Chumley notes that migraines are more prevalent in women than men, and the prevalence tends to peak in the late 20s and early 30s. However, he has both male and female migraine patients ranging from 18 to 70 years of age. He says migraines are due to disorders of neuropeptides and neurotransmitters caused by a combination of genetics and environment, but what triggers a migraine is largely a mystery.

“I’m not sure any scientist, anywhere, knows what brings migraine on,” he says. “Odors, smells, flashing lights can sometimes cause migraines. Sometimes a missed meal or sleep deprivation can cause migraines. But as far as exactly what causes a migraine, I feel that’s poorly understood.”

Perhaps more important than understanding the trigger, however, is understanding the treatment. In that area, significant progress has been made in just the last three years. “We have had several mechanistic game changers,” Chumley says.

Chumley notes that in the past, oral medications for migraines included anticonvulsants, antidepressants, and anti-hypertensive medications as prophylactics. Recently, the focus has been on the neuropeptide, CGRP, which causes vasodilation of the arteries that go to the meninges. When a headache starts, a signal is sent from the brain stem and causes the release of CGRP in the meninges, which causes dilation of those arteries culminating in a migraine.

New Use for a Standby and New Drugs Are Approved

In 2010, Botox injections were approved for migraine. Chumley says the therapy involves 31 injections, which can be administered every three months, with Botox reducing headaches by 50 percent or more. That still leaves a lot of room for improvement, which is where anti-CGRP monoclonal antibody therapies come into play. These subcutaneous injections were made available in 2018 and can be administered monthly.

In 2020, two new acute medications for headache became available. The anti-CGRP monoclonal antibodies are large molecules, which is why they need to be injected.

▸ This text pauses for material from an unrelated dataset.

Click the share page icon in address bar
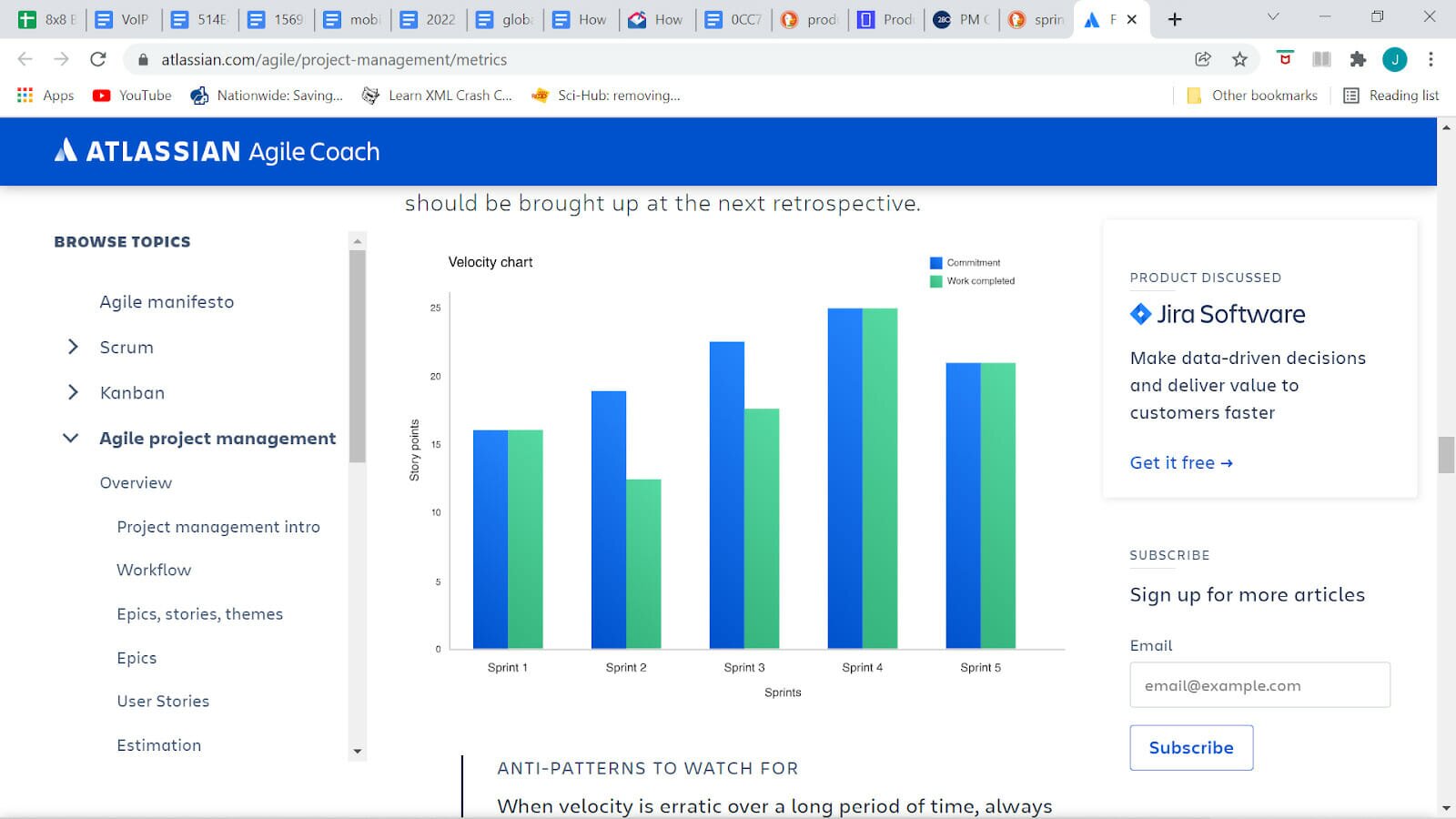The height and width of the screenshot is (819, 1456). point(1203,59)
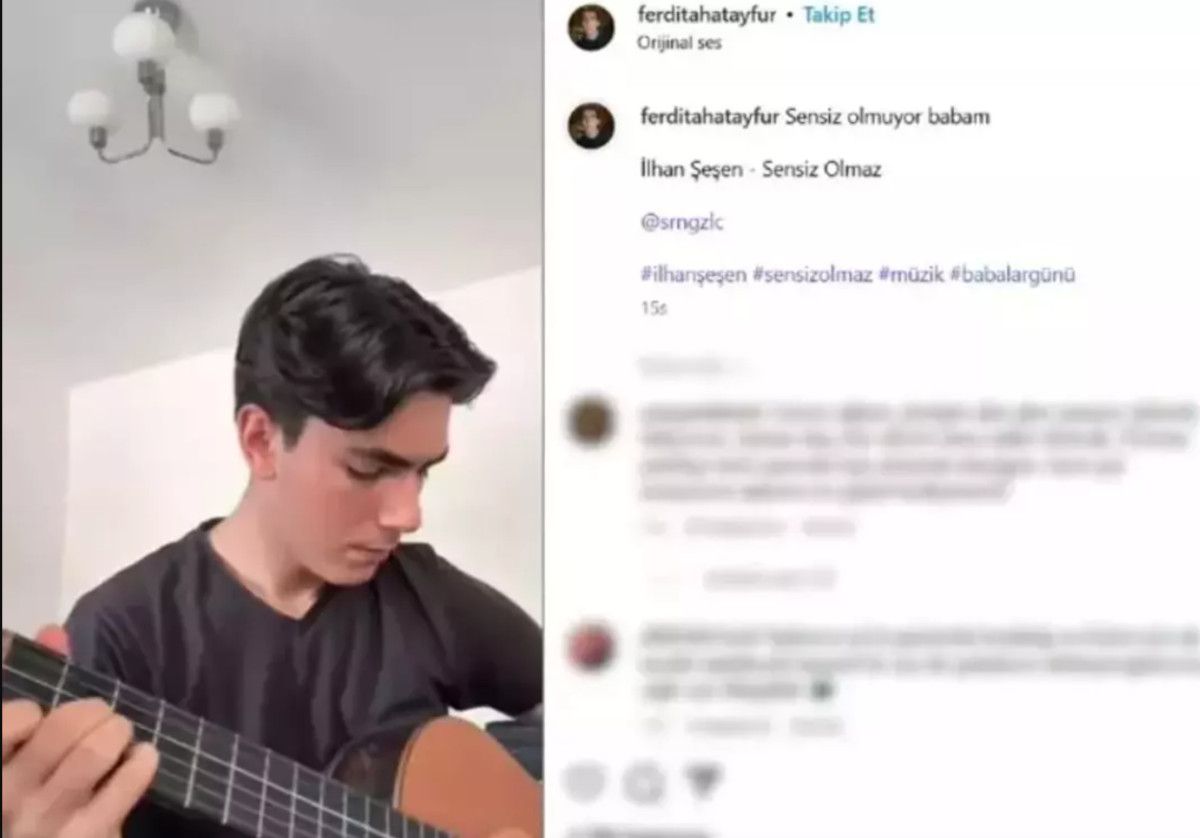1200x838 pixels.
Task: Open comments using the speech bubble icon
Action: pos(647,781)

The two new ones—Nurtec ODT and UBRELVY—are small molecule, anti-CGRP medications and can be taken orally.

“A migraine is not something they bring on themselves and it’s not something they are using for attention seeking.”— Warren Chumley, MD, CHI Saint Joseph Medical Group

“For the first time, we have migraine-directed therapies for patients with a history of stroke or heart attack that can be taken on an ‘as needed’ basis, a few times per month,” Chumley says. “Triptans can’t be used in patients with a history of stroke or heart attack because they constrict blood vessels.”

Chumley says his treatment of migraine patients frequently involves a mixture of Botox injections and the anti-CGRP monoclonal antibodies.

“Monoclonal antibodies are proteins that have been developed to inhibit the action of CGRP,” he says. “They are not used for any other disease condition. They were born in research laboratories to treat migraine. We can take patients having 25 to 30 headache days per month and get that down to 5 to 15, and the duration goes down by greater than 50 percent. The intensity is also significantly reduced.”

While Chumley treats many other neurological conditions, he is particularly excited about the advances in migraine treatments. He says migraines have much more impact on the lives of patients than many people realize.

“Migraine is stigmatized,” he says. “People see it as just a headache. It is second only to low back pain in cause of years lived with disability. It is one of the most disabling conditions, because several times during a month, a person can be totally incapacitated. It is one of the few conditions that wrecks plans and stops people from being able to plan. It is severely disabling. It’s not something they bring on themselves and it’s not something they are using for attention seeking.”

Additionally, he stresses that the recent treatment options contradict the misconception that there’s nothing that can be done to help migraine sufferers. “Nothing could be further from the truth,” he says.

Sounds like the makings of a good science project.